In the past two years, restaurant brands have turned French fries into a battlefield, offering deals and new twists to lure in customers. But price pressures from a poor recent potato crop in Europe may soon complicate that strategy.
“Europe is having one of the worst potato crops in 40 years,” said Akshay Jagdale, packaged food analyst with Jefferies Inc., on a webinar Wednesday. “The harvest is now complete. And the shortage in Europe is likely to start playing through in the export markets pretty soon.”
Belgian open-market potato prices are 11 times higher than this time a year ago, for example, according to analyst Cedric Porter, editor of the United Kingdom-based World Potato Markets. And those price hikes are expected to ripple through the global markets.
For quick-service brands, especially, fries are not only a staple side item and a fixture on their value menus but they have become an area where companies can offer special marketing promotions and menu creativity.
Dublin, Ohio-based Wendy’s, for example, offered $1 Any Size Fries Nov. 30-Dec. 26 at the 6,600-unit brand. San Diego, Calif.-based Jack in the Box last summer introduced a “Sauced & Loaded Fries” promotion that started at $3 for its 2,200 locations. And Taco Bell, the Irvine, Calif.-based division of Yum! Brands Inc., last year introduced Nacho Fries on its Dollar Cravings Menu, and the 7,000-unit brand said it was its most successful new menu item, selling 53 million orders.
While large restaurant brands’ commodities contracts can insulate them from large swings in prices, the European potato shortage will likely impact promotions and pricing.
“Volatility in commodity prices is a nightmare for restaurants,” said Leslie Kerr, founder of Boston-based Intellaprice, a restaurant consulting firm. “It’s hard to resist a knee-jerk reaction, and often operators will take a price increase to compensate for cost spikes.
“In some cases, it’s easier to tough it out than others,” she said in emailed answers to questions. “But for burger brands, potatoes are integral to so many items on the menu as a key value combo component and as the main side item. Because there is such a direct link between cost and price, it may seem like a no-brainer to bump the price to compensate for the lower margin, so guests shouldn’t be surprised to see some price creep.”
Those price increases could impact planned promotions across the restaurant landscape. One-dollar fries frequently pop up as a successful traffic driver, such as the offers at Tampa, Fla.-based Checker’s/Rally’s, which gives free fries as part of its loyalty program signup and has run $1 specials in the past.
“As for promotions,” said pricing expert Kerr, “it’s sort of a good news/bad news situation.

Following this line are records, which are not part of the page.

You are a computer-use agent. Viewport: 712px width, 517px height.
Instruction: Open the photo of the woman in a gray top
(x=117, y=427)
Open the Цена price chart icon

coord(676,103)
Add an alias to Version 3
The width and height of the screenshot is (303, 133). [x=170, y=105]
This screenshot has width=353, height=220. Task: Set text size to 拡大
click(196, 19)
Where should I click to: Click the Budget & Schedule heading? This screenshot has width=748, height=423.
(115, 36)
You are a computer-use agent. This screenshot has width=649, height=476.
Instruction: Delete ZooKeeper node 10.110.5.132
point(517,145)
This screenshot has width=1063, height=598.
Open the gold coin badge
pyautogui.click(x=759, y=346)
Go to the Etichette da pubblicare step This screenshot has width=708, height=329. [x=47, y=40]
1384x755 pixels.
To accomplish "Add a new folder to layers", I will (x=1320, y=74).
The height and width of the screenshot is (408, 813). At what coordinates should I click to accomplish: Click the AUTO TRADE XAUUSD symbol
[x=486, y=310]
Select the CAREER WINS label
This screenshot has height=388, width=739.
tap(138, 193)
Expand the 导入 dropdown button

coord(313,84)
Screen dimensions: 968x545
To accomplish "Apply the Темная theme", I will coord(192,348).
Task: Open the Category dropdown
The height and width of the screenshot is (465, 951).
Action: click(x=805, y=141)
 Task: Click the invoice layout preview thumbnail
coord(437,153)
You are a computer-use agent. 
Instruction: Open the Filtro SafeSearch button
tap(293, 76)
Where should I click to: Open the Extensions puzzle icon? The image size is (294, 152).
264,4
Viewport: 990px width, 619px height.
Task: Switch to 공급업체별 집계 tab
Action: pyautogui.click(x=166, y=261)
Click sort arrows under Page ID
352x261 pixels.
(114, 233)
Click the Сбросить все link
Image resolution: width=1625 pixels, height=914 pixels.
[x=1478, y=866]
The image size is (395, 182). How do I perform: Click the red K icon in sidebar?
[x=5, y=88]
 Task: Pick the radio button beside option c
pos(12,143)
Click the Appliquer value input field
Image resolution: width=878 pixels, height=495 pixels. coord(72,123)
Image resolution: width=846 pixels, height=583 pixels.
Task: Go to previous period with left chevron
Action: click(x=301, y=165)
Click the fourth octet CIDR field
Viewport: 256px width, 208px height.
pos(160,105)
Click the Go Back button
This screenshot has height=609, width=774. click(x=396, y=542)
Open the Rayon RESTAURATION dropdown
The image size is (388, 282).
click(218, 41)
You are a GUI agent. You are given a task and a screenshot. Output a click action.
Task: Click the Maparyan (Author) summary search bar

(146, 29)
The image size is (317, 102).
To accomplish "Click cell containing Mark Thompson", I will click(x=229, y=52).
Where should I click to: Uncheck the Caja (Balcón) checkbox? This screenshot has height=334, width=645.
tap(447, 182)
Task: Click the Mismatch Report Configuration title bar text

“On the bright side, it’s relatively easy to pull this promotion if it’s planned. We should expect to see less of the $1 Any Size Fries offers that were popular last year,” she said. “Yes, there will be a need to promote something else, and there is certainly inconvenience if $1 Any Size Fries is already built into the marketing plan, but the hassle factor is less than that of pulling a full-on new product or limited time offer.”
Any commodity price increases come at an unfortunate time, Kerr added, because many brands are dealing with recent labor cost increases because of minimum wage rates, which rose in more than 20 states at the beginning of the year.
“It takes work from all areas of the company to readjust plans due to a commodities crunch,” Kerr said. “But it’s not the first time these operators have dealt with this type of situation, and it won’t be the last.”